There is probably a decent reason he is doing this in his own head, from a place of love. But we all know that forcing love on someone isn’t ok. Still, I would be sure to approach him from a place of appreciating that he wants to help and redirecting him to things you do actually want. “I have no use for a third tank, but you know what I could use….” that way if gift giving is a love language for him he has a way of doing so. And if this is all about control then he can’t get away with excuses of wanting to help because he chose not to help in the way you asked. win-win
NTA
Return them and keep the money or sell them and keep the money. Do not tell dad; let him find out when they are gone.
If dad loses his mind, calmly remind him that you were clear about your wishes for *your* property. He wasted his money of his own volition.
NTA. Don’t install them. Contact the retailer he bought them from and arrange a return or cancellation. If they can’t be returned, find someone else to take them off your hands for free or for a profit. It sounds like your father steam rolls you into doing things for his own reasons, that are not at all tied to what you actually want or need. Don’t cave. I feel like he has to see you reject these things (by returning or giving them away) before he will think twice about doing this in the future.
You aren’t an AH for not wanting to be given expenses and projects as gifts. I worry that this type of forced gift-giving is being weaponized to guilt you into compliance or a sense of debt to your father. This isn’t a generous gift on his part.
I agree. Even if these were gifts given with good intentions, it still sets up the precedent that his father “knows best.” Irritating as shit.
OP, check with your neighbors as well. A little bit of good will makes for friendly neighbors, solves your problem, and sends your father the message that you dont want unexpected gifts.
It sounds like everyone in your area relies on water tanks, and someone in need can probably put it to good use.
Your father seems like the kind of man who just doesn’t listen and knows what’s best for everyone regardless of what they say. Let him be upset, that’s not on you. He spent the money when you said no, so the waste is on him. When you both are in good headspace, explain your situation AGAIN and tell him he needs to start listening better.
NTA
NTA. Gotta say though, when you revealed part of your issue is lacking the resources to care, I’m kinda wondering if this is your dad’s way trying to help out. That said, you don’t want it, you don’t want it and once you make it known, that should end the convo.
NTA. Can’t you just sell the stuff or give it away?
NTA but stop accepting deliveries. I would give your father a chance to come get his purchases or they will be sold or given away. They are becoming hazards and unsightly.

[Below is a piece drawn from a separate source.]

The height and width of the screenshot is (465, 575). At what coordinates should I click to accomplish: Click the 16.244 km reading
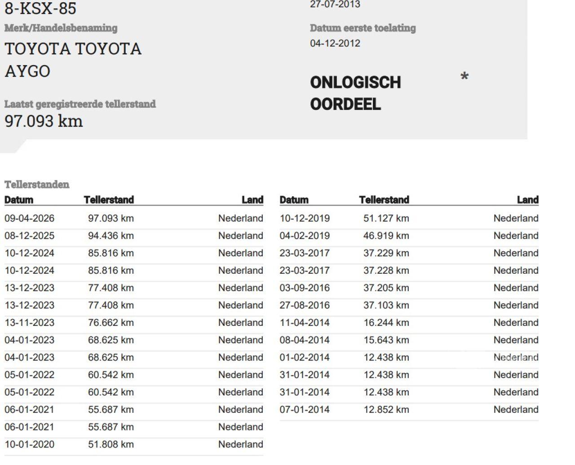point(386,323)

He’s going to be annoyed either way so you might as well set boundaries so you both aren’t annoyed and your place doesn’t look like a junkyard.

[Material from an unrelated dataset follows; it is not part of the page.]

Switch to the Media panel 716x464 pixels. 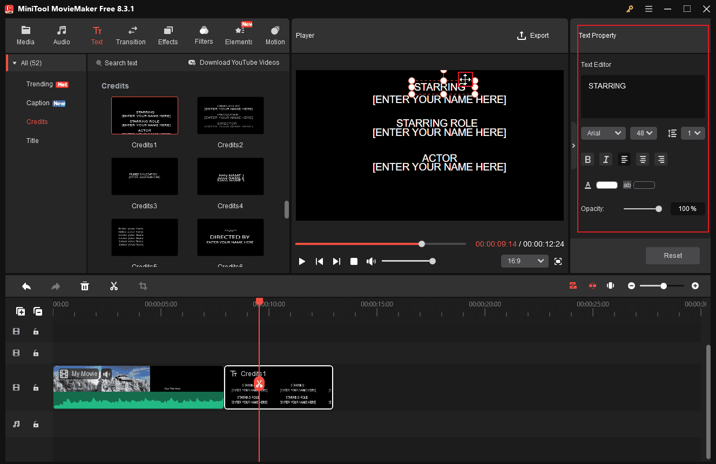pos(25,35)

Is there something that WOULD be helpful to have that you need, maybe direct him in that direction.
agree with the above completely! Be a grown up and tell your dad he can pick them up or you will sell them.
One question, if the tanks are filled by rainwater, wouldn’t you be able to collect more water and have to buy less water?
Yes even if all the tanks were not fully filled by rainwater having 3 capture devices would result in more water stored overall.
Just sell them or give them to someone who could use them.
Rinse and repeat as needed for future unwanted gifts.
You can also refuse delivery in the future and have the items returned to the place from whence they came.
NTA. Any chance someone in the area would be interested in buying them or just taking them off your hands?
You do know that the rain it would catch isn’t being “used up” by the other 2 catching rain, right? You would increase the amount of rain caught.
The other stuff, eh. Sell it and move on.